** Passage given **
----

Tony Allen

@cyril0allen

Counting Bloom Filter in C++

I recently ran across this bloom filter post by Michael Schmatz and it inspired me to write about a neat variation on the bloom filter that I’ve found useful in my work. Quick refresher: a bloom filter is a probabilistic data structure that tests if an element is potentially in a set. False positives are possible when testing if an element is in the set, but negatives mean an element is definitely not in the set. Got it? Cool.

A counting filter is essentially a bloom filter that’s had its single-bit booleans replaced with n-bit integers. This makes the filter take up much more space than a standard bloom filter, but in return we get an upper-bound count for insertions of a particular element and can remove elements from the filter. Though removal of elements can be pretty neat, we expose ourselves to the possibility of false negatives if we remove an element that was never inserted into the counting filter. Just be careful with that- Deke Guo has more to say about this than I do.

Implementation

I designed my counting filter class with the following interface:

// Adds an element to the counting filter.
void Add(const T *key, int size = sizeof(T));
// Removes an element from the counting filter.
void Remove(const T *key, int size = sizeof(T));
// Test whether the element has been added. If false, the element 
// is definitely not in the set. If true, the element could be in
// the set or it is a false positive as described above.
bool MaybeContains(const T *key, int size = sizeof(T)) const;
// Get the upper bound on the number of times an element could
// have been inserted into the counting filter.
int CountUpperBound(const T *key, int size = sizeof(T)) const;

The counters are stored in a std::vector like so:

std::vector<uint8> counters_;

I initially implemented this with the counters stored in a std::array object. Using the array, the filter benchmarked at ~1.35x the runtime of a std::unordered_set insertion on my machine. With the vector, it’s benchmarking at ~2.05x std::unordered_set insertions. I settled on the slower option because the code looks cleaner and it allows us to specify the size and number of hashes in the bloom filter during instantiation without needing to use template arguments (std::arrays must have a size known at compile time).

The constructor is pretty simple. Simply an up-front allocation of the counters_ vector via a call to resize() and perhaps just fill the vector with zeros, so I should start with showing how I use hashes to get index pairs:

template <typename T, int64_t kSize, int32_t kNumHashPairs>
void CountingFilter<T, kSize, kNumHashPairs>::IdxFromKey(
const T *key,
const int size,
const uint32_t seed,
int64_t *idx1,
int64_t *idx2) const {

array<uint64_t, 2> results;
MurmurHash3_x64_128(key, size, seed, results.data());
*idx1 = results[0] % counters_.size();
*idx2 = results[1] % counters_.size();
assert(*idx1 < counters_.size());
assert(*idx2 < counters_.size());
}

Note that this limits the implementation to even-numbers of hashes, but I like the fact that we’re getting a 2-for-1 deal with the 64-bit hashes.

----

** Work instructions **
a) From the counting filter post, render this sentence in Spanish: "A counting filter is essentially a bloom filter that’s had its single-bit booleans replaced with n-bit integers."
b) Echo the part of the counting filter post between "A counting filter" and "from the counting filter.", inclusive.
c) Condense the paragraph of the counting filter post that opens "I initially implemented this with the counters" into a short bulleted list that keeps its main facts.
Rely on the counting filter post alone.

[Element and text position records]

----

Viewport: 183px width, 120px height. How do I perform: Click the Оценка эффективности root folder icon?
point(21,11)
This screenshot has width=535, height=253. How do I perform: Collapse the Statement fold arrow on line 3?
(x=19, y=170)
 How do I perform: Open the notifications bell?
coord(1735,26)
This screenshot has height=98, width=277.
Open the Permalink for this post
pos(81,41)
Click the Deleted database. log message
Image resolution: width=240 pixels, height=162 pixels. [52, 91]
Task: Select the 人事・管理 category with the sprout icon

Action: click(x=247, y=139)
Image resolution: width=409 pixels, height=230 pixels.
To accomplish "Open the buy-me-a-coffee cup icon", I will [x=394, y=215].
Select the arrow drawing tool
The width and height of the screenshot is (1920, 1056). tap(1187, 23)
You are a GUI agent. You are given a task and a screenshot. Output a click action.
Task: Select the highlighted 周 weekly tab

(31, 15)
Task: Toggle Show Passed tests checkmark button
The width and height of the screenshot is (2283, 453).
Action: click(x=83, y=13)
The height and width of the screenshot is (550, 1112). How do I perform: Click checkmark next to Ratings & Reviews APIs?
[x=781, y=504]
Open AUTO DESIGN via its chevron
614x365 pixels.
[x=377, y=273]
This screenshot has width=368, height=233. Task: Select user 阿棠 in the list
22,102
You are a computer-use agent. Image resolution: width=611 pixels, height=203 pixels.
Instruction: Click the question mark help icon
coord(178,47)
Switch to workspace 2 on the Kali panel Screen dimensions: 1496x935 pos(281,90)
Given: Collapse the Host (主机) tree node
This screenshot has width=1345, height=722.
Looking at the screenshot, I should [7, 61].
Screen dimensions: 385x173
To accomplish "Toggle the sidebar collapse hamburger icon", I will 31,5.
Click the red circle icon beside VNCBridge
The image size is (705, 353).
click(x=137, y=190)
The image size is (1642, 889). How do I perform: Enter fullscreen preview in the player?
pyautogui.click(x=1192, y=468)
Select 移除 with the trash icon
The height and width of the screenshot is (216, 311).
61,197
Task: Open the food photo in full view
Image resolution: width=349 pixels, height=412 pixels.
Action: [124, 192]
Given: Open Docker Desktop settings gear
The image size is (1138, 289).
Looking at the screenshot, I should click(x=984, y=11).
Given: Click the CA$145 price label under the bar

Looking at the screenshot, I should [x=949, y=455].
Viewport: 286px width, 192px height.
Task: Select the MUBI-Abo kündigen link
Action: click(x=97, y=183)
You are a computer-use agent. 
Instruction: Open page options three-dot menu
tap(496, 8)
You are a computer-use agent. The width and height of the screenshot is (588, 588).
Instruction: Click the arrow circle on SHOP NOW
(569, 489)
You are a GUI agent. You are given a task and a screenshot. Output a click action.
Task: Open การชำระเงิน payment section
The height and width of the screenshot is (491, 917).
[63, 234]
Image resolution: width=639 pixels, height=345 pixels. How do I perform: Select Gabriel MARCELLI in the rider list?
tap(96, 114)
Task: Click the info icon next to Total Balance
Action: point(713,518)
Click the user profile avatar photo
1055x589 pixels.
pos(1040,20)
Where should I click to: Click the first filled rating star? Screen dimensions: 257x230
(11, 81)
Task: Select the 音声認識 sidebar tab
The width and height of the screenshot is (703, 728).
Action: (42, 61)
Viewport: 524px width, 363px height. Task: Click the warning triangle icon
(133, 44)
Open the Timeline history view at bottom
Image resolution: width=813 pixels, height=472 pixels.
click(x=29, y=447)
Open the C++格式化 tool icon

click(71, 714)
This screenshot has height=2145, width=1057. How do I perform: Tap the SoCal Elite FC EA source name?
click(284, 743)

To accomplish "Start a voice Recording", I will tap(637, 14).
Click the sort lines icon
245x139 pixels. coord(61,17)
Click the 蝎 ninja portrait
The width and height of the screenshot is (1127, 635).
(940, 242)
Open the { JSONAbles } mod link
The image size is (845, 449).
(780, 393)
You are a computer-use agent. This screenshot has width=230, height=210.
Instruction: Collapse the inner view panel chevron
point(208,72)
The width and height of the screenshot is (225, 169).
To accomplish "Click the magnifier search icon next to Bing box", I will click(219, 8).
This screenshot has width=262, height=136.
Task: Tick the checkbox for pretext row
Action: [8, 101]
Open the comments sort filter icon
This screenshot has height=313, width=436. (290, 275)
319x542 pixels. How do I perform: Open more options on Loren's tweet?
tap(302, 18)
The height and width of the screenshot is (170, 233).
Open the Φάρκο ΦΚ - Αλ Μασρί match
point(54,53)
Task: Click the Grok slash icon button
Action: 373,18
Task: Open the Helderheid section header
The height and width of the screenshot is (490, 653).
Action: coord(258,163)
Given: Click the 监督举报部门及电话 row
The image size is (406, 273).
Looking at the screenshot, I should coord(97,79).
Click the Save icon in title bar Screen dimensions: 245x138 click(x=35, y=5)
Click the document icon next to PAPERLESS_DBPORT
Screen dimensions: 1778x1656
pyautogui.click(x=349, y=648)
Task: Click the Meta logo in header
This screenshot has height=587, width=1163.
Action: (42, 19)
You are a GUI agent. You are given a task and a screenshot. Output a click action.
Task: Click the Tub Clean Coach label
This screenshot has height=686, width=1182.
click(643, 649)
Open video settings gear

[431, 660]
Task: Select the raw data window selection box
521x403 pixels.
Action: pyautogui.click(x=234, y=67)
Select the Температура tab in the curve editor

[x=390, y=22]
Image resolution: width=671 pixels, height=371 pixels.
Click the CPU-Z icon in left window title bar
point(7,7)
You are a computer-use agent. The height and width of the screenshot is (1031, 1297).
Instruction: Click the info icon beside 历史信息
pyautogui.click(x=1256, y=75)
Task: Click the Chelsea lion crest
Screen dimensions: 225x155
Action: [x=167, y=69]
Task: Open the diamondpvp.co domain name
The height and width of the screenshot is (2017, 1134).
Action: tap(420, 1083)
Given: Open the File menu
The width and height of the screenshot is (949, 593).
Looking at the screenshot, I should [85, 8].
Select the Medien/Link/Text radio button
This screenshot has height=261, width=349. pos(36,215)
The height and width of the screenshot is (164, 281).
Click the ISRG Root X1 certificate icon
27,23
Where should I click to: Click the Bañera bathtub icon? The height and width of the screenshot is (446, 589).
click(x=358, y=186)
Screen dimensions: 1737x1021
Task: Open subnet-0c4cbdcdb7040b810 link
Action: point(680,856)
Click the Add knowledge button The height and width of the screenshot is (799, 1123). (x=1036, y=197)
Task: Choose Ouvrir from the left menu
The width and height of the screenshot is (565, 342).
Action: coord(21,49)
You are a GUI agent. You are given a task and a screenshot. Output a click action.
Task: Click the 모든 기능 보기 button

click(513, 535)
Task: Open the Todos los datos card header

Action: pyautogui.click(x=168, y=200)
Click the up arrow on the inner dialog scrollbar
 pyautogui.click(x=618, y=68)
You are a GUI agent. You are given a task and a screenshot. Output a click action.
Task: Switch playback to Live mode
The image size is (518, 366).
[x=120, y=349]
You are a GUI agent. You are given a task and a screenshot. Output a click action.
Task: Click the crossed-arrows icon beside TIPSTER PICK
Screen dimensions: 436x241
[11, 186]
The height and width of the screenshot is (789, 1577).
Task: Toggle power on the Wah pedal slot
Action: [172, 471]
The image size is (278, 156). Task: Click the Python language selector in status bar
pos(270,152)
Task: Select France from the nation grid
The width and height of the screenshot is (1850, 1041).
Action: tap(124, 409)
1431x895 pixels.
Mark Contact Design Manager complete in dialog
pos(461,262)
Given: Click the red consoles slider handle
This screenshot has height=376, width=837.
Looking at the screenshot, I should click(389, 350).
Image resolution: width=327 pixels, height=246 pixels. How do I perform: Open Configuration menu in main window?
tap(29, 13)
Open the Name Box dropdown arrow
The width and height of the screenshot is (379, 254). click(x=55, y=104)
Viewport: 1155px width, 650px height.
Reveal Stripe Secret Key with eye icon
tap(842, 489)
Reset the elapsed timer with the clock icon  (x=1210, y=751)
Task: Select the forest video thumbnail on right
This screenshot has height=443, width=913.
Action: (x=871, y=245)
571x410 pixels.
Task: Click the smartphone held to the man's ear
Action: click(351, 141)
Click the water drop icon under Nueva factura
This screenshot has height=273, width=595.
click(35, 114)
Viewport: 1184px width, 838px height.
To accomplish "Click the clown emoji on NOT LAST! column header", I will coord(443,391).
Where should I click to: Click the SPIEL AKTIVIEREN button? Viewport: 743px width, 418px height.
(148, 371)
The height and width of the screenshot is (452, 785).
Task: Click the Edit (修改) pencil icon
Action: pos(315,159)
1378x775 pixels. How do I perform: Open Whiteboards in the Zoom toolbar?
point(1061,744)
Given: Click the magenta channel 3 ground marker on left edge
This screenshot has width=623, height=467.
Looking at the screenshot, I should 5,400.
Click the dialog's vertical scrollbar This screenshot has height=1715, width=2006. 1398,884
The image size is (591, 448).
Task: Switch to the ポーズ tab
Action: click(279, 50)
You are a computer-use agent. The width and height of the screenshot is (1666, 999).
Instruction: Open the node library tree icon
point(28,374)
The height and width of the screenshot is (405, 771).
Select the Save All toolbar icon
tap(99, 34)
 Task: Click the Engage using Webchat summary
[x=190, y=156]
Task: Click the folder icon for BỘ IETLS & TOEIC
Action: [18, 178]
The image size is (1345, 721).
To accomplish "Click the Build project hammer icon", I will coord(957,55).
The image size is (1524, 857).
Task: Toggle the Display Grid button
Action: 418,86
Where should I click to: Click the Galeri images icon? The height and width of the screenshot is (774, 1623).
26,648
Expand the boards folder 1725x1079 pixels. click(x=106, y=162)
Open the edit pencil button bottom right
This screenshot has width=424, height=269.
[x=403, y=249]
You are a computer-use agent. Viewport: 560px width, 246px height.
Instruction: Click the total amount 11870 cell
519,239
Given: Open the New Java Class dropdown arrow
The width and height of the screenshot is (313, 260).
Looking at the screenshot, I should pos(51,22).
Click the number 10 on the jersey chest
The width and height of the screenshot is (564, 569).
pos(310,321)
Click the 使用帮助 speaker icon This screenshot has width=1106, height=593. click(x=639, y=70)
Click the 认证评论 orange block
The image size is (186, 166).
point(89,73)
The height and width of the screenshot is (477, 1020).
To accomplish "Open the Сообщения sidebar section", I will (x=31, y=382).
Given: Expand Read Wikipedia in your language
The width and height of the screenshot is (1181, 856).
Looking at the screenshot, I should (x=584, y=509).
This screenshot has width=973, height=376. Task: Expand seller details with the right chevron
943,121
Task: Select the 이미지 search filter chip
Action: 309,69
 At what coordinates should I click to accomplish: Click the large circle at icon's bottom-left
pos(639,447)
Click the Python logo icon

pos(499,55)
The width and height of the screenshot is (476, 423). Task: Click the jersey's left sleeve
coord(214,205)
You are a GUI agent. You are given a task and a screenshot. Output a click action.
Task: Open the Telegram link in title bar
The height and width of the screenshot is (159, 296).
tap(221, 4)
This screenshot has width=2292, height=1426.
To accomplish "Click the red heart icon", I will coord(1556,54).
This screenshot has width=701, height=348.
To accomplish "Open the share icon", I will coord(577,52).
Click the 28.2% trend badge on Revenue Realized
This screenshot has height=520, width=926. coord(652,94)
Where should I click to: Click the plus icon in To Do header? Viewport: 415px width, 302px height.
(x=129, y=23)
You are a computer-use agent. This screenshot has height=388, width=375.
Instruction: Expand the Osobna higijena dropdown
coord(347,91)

----

** Answers to the problems **
a) Un filtro de conteo es esencialmente un filtro de Bloom al que se le han reemplazado los booleanos de un solo bit por enteros de n bits.

b)
A counting filter is essentially a bloom filter that’s had its single-bit booleans replaced with n-bit integers. This makes the filter take up much more space than a standard bloom filter, but in return we get an upper-bound count for insertions of a particular element and can remove elements from the filter. Though removal of elements can be pretty neat, we expose ourselves to the possibility of false negatives if we remove an element that was never inserted into the counting filter. Just be careful with that- Deke Guo has more to say about this than I do.

Implementation

I designed my counting filter class with the following interface:

// Adds an element to the counting filter.
void Add(const T *key, int size = sizeof(T));
// Removes an element from the counting filter.

c)
- The counters were first stored in a std::array.
- With the array, the filter benchmarked at about 1.35x the runtime of a std::unordered_set insertion.
- With a std::vector, it benchmarks at about 2.05x std::unordered_set insertions.
- The slower vector was chosen because the code looks cleaner.
- The vector lets the filter's size and number of hashes be set at instantiation without template arguments, since a std::array needs a size known at compile time.